*VORLIEGENDER TEXT*
· · ·

Wollt ihr Zahlen hören? KULTUR?
Also mein Ding ist das nicht. Aber Innocent ging schon früh auf alles los, was Geschichte macht und Kopfschmerzen verursacht.
«GOTT BIST DU EINE KULTURSAU!»? pfeift er mich an. Und alles nur, weil ich beim Eingang von Copàn Ruinas nicht Herrn Meier lauschte, der uns das Weltkulturerbe herunterbetet und von diesem vulkanischen Andesitstein schwärmt, aus dem Stelen und Glyphen geschnitzt worden sind.
Ich meine: WAS SIND SCHON GLYPHEN OHNE? HIERO? «Das heisst hier so», sagt Meier eisig.
«HIERO ist Griechisch. Und hier sind wir bei den Mayas.» Danke. Beide schauen mich mit diesem Blick an, den schon meine Lehrer immer drauf hatten. Auch Meiers Augen sind jetzt eine Mischung aus Hass und Verzweiflung: «KEIN ANDERER ORT AUF DIESER WELT HAT SO VIEL GESCHICHTE ZU ERZÄHLEN WIE COPAN!»
Geschichte? Mir sind Geschichten lieber. Kultursau hin oder her. Mich interessiert beispielshalber, weshalb der nette, kleine Mann mir immer so lustig zuzwinkert. JA KLAR? WIR WISSEN WARUM! Aber weiss er es auch?
Ich schleiche mich also von all den vielen Jahreszahlen weg und hin zum kühnen Zwinkerer? ABER HALLO! WAS HÄLT ER MIR HIN? EINEN FROSCH! Da staunt ihr aber echt, was?!
Ich meine: Wir wissen ja alle, was das wird, wenn man so einen Frosch küsst. Doch mit Prinzen habe ich nichts mehr am Hut, seit ich weiss, dass sie zum Abhängen an ihren Joint-Partys SS-Mützen tragen oder die Königinomi öffentlich als altes Gin-Fass bezeichnen. NICHT MIT MIR!

· · ·

*Daten zu Elementen und Textpositionen*
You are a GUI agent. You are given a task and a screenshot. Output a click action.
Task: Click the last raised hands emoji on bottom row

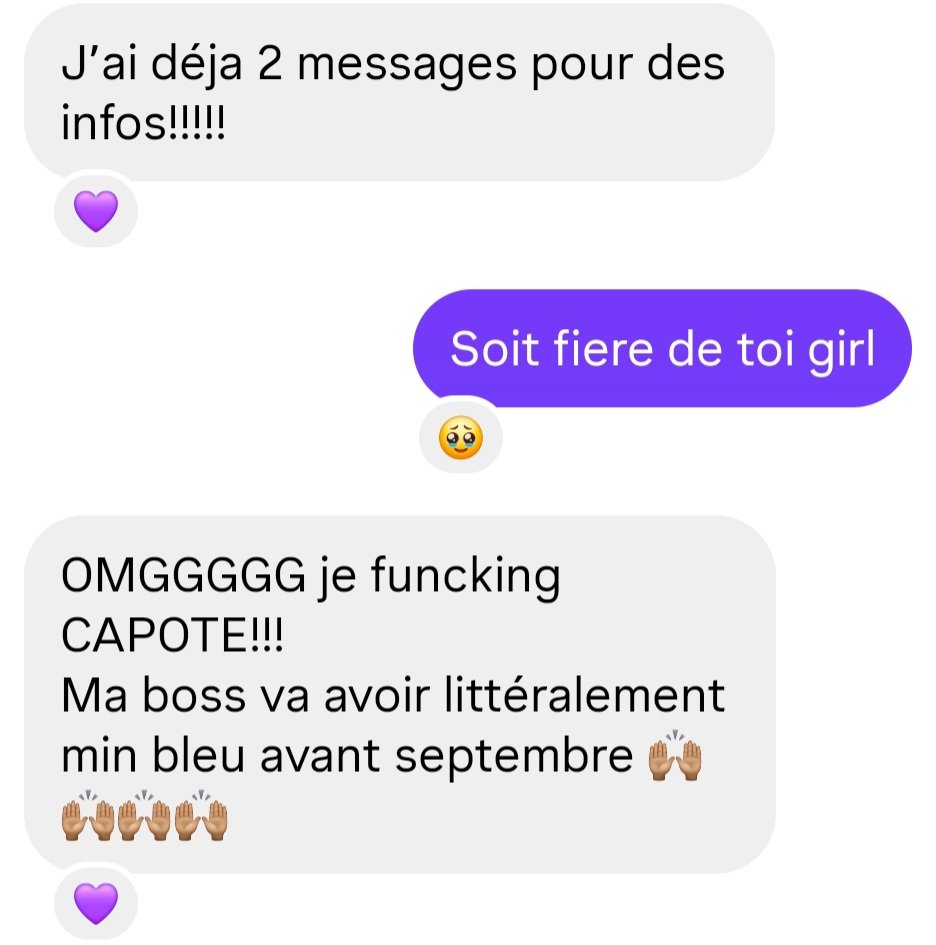pos(201,815)
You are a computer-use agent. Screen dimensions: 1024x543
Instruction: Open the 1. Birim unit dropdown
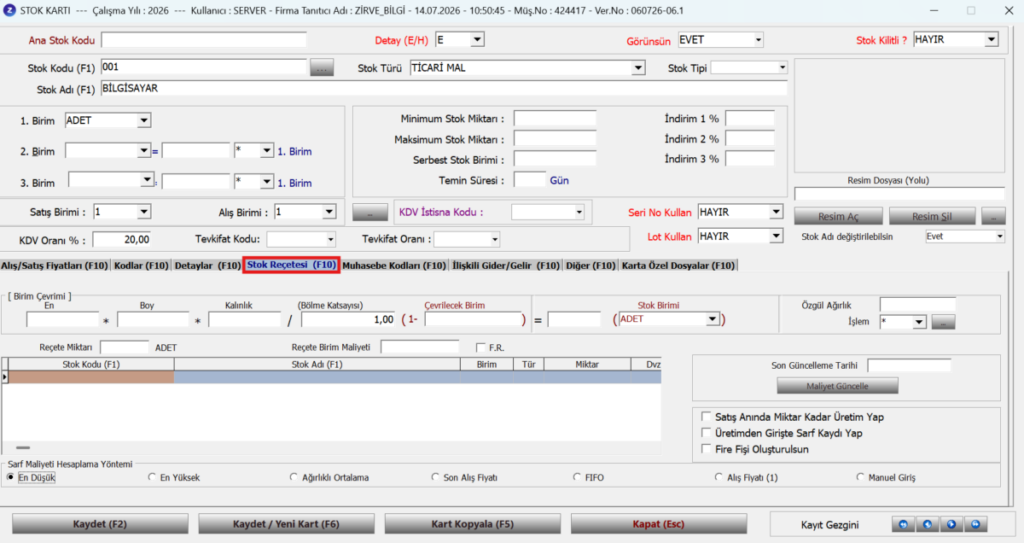coord(144,120)
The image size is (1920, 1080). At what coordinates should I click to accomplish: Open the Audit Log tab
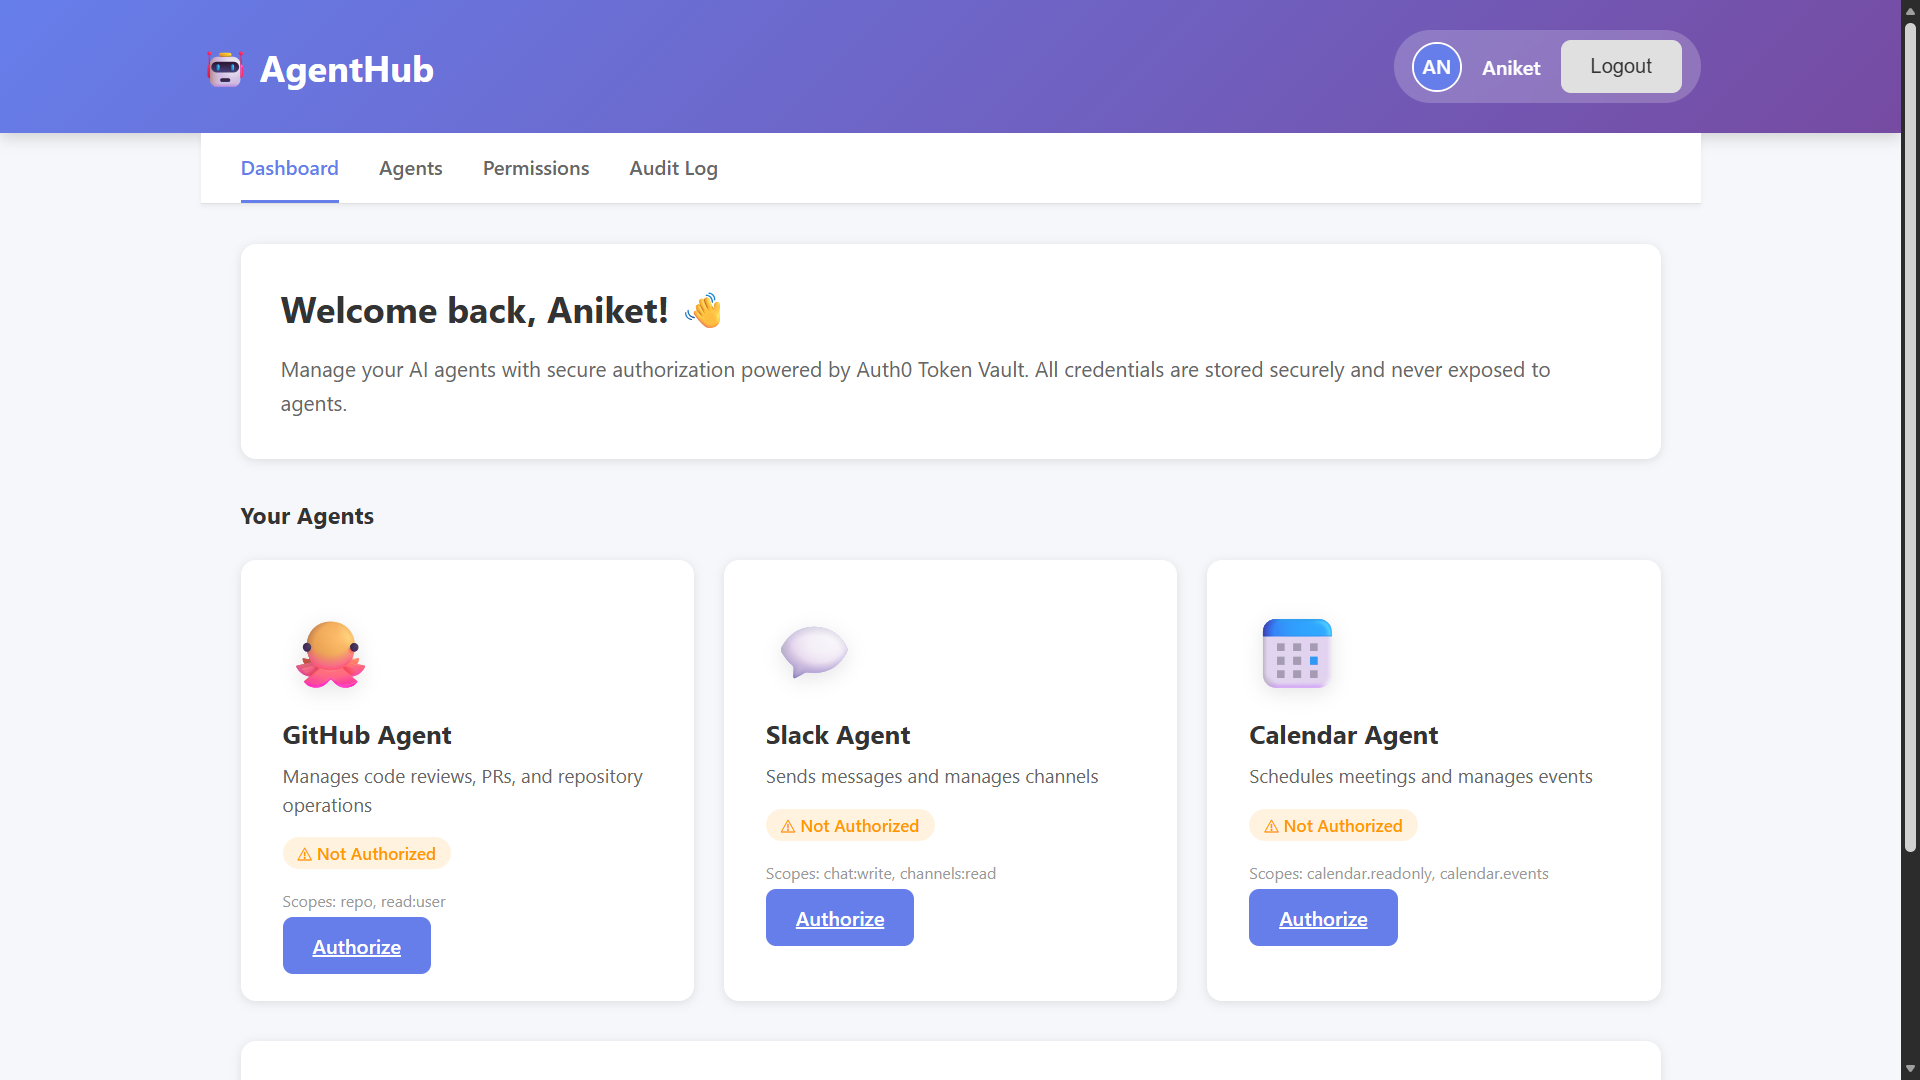pyautogui.click(x=673, y=168)
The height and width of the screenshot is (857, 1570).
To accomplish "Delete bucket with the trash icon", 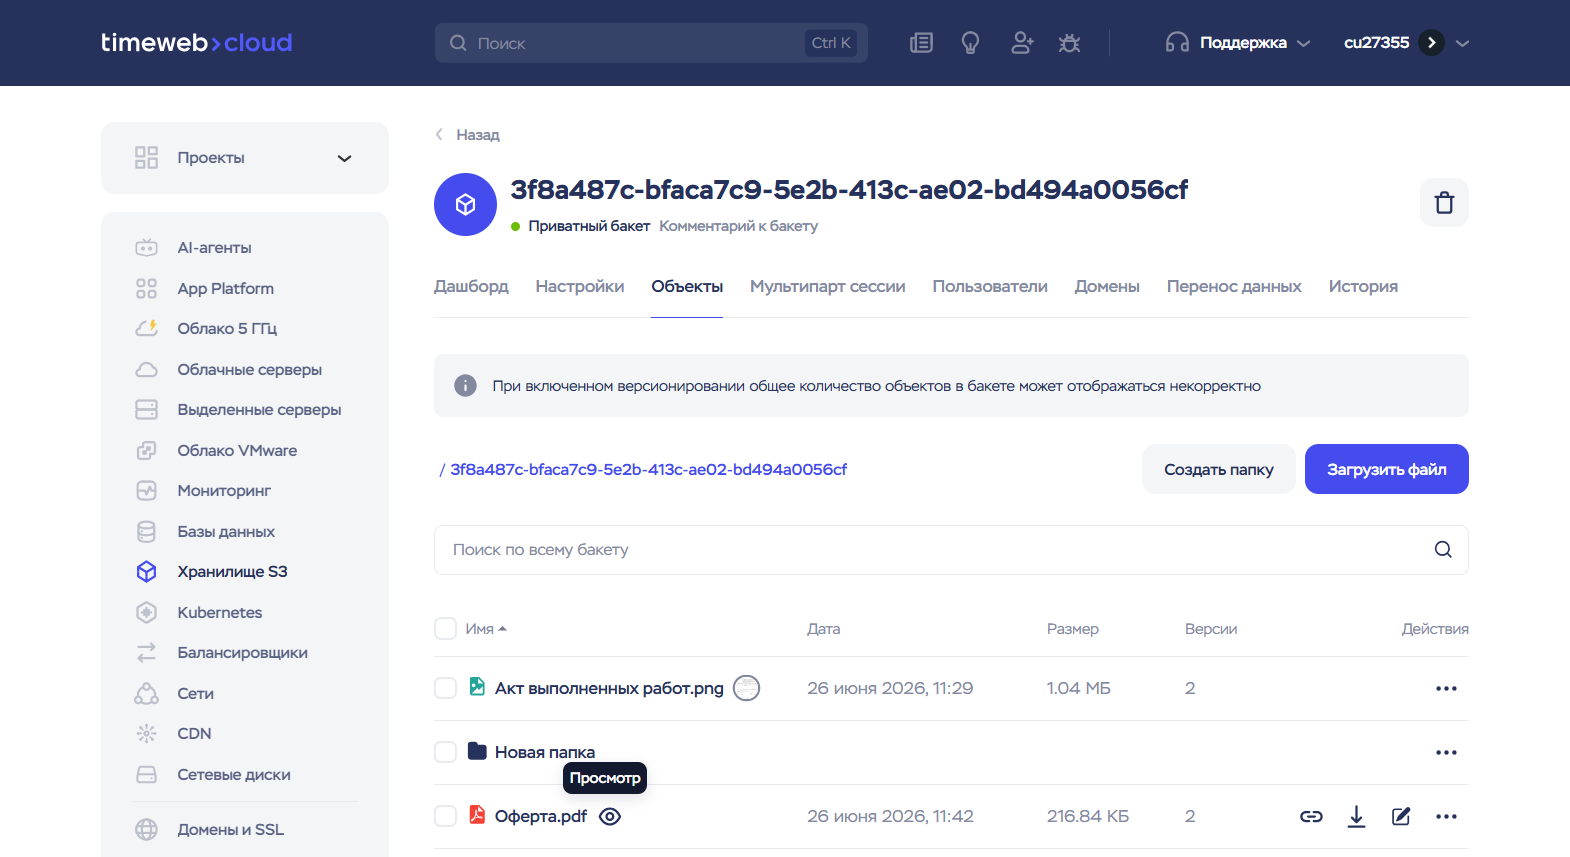I will [1444, 203].
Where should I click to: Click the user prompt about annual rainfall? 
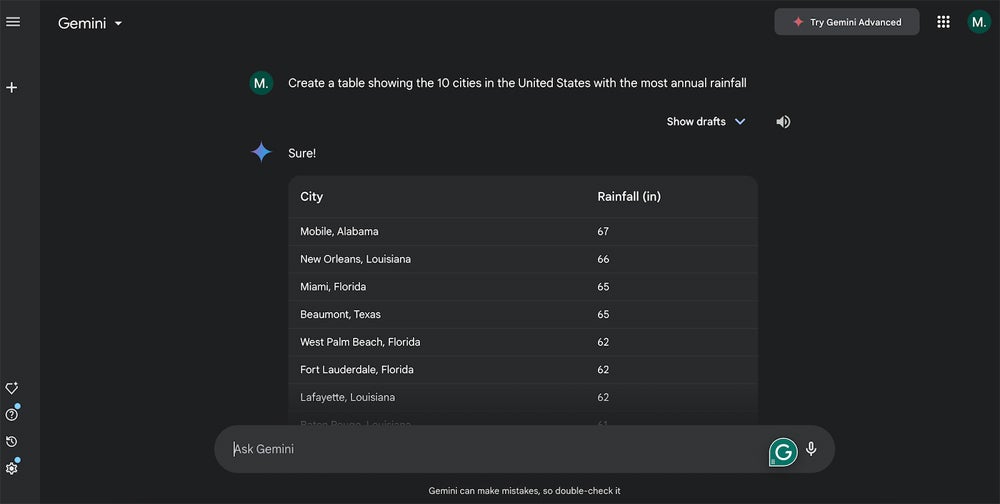517,83
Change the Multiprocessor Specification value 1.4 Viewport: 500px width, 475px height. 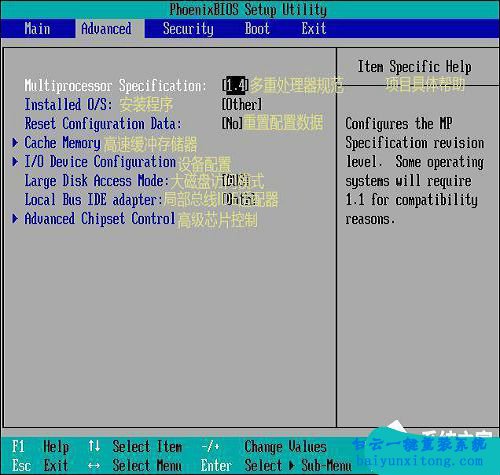[235, 86]
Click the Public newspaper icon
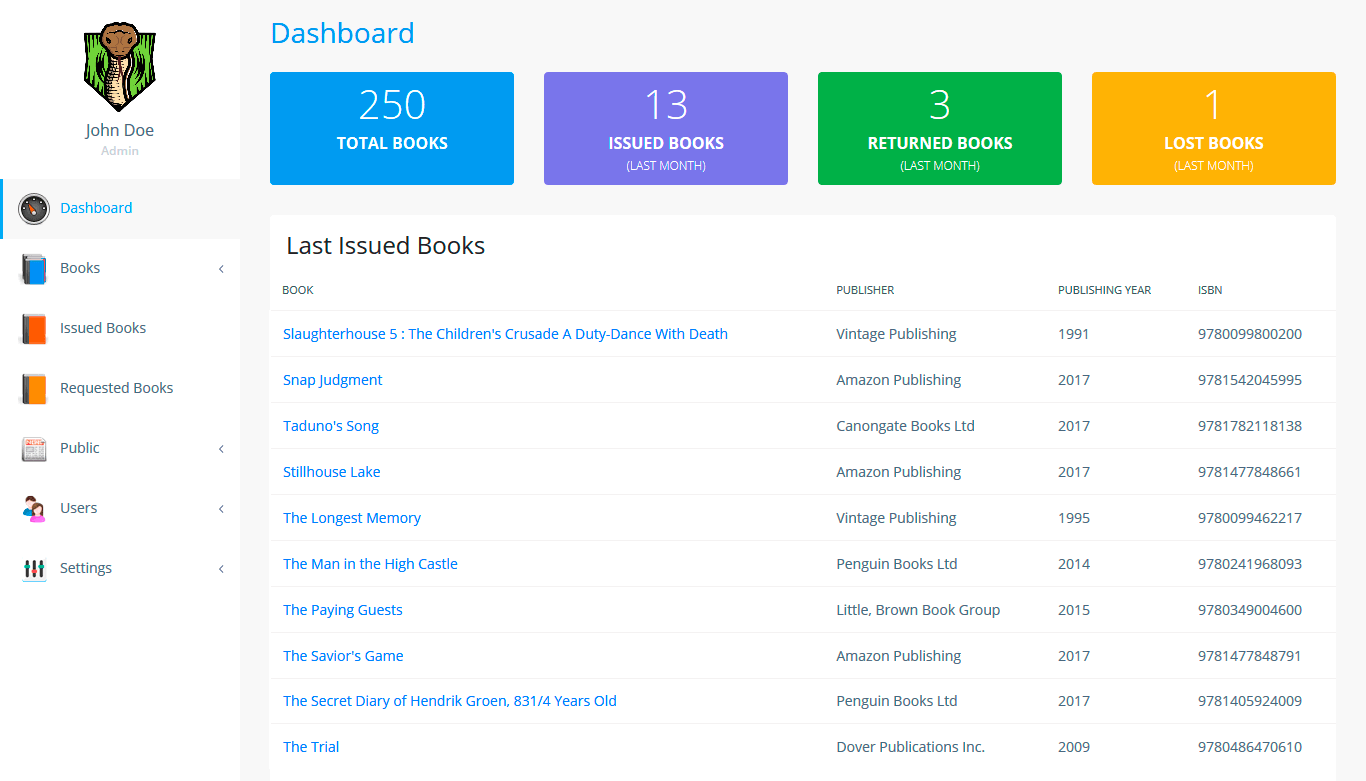Screen dimensions: 1366x781 [x=34, y=449]
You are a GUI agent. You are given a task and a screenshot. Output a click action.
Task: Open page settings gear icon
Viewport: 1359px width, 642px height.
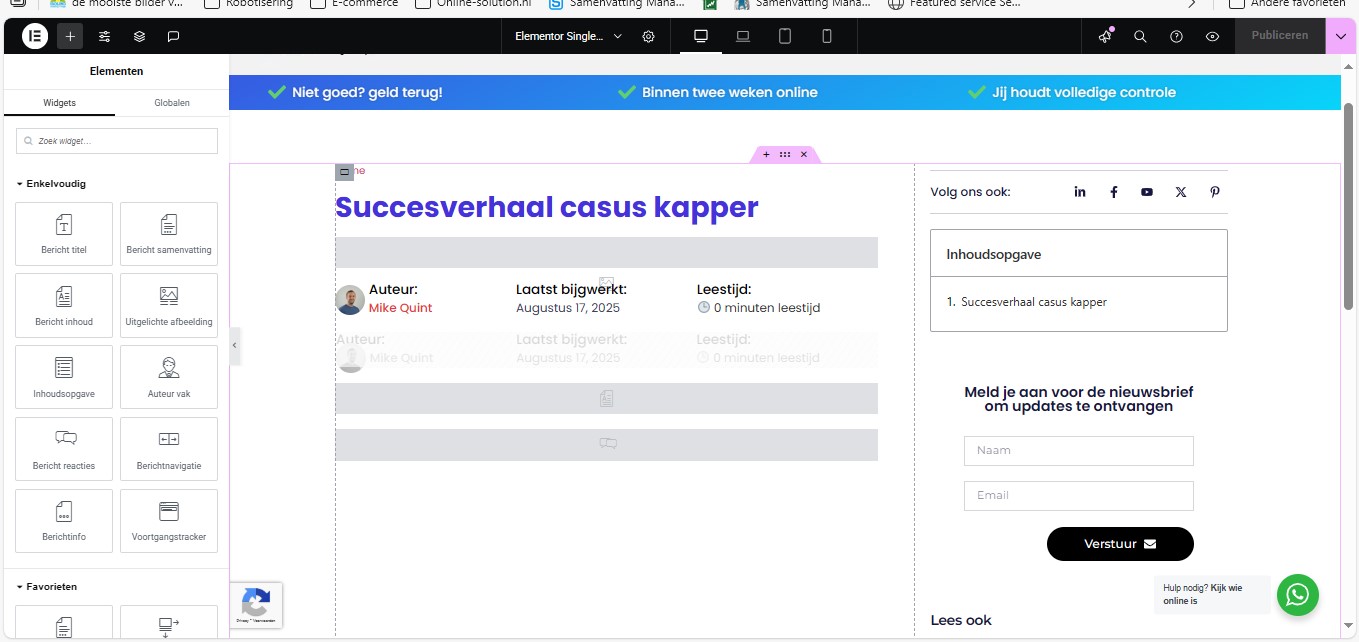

· · ·

*AUFGABE 1*
Welche Äußerungen stehen im Text über Copàn Ruinas in französischen Anführungszeichen («»)? Nenne alle.
*AUFGABE 2*
Gib aus dem Text über Copàn Ruinas die Stelle wortgetreu aus, die mit „Geschichte? Mir sind“ beginnt und sich bis einschließlich „NICHT MIT MIR!“ fortsetzt.

*VOLLSTÄNDIGE AUSGABE 1*
«GOTT BIST DU EINE KULTURSAU!»
«Das heisst hier so»
«HIERO ist Griechisch. Und hier sind wir bei den Mayas.»
«KEIN ANDERER ORT AUF DIESER WELT HAT SO VIEL GESCHICHTE ZU ERZÄHLEN WIE COPAN!»

*VOLLSTÄNDIGE AUSGABE 2*
Geschichte? Mir sind Geschichten lieber. Kultursau hin oder her. Mich interessiert beispielshalber, weshalb der nette, kleine Mann mir immer so lustig zuzwinkert. JA KLAR? WIR WISSEN WARUM! Aber weiss er es auch?
Ich schleiche mich also von all den vielen Jahreszahlen weg und hin zum kühnen Zwinkerer? ABER HALLO! WAS HÄLT ER MIR HIN? EINEN FROSCH! Da staunt ihr aber echt, was?!
Ich meine: Wir wissen ja alle, was das wird, wenn man so einen Frosch küsst. Doch mit Prinzen habe ich nichts mehr am Hut, seit ich weiss, dass sie zum Abhängen an ihren Joint-Partys SS-Mützen tragen oder die Königinomi öffentlich als altes Gin-Fass bezeichnen. NICHT MIT MIR!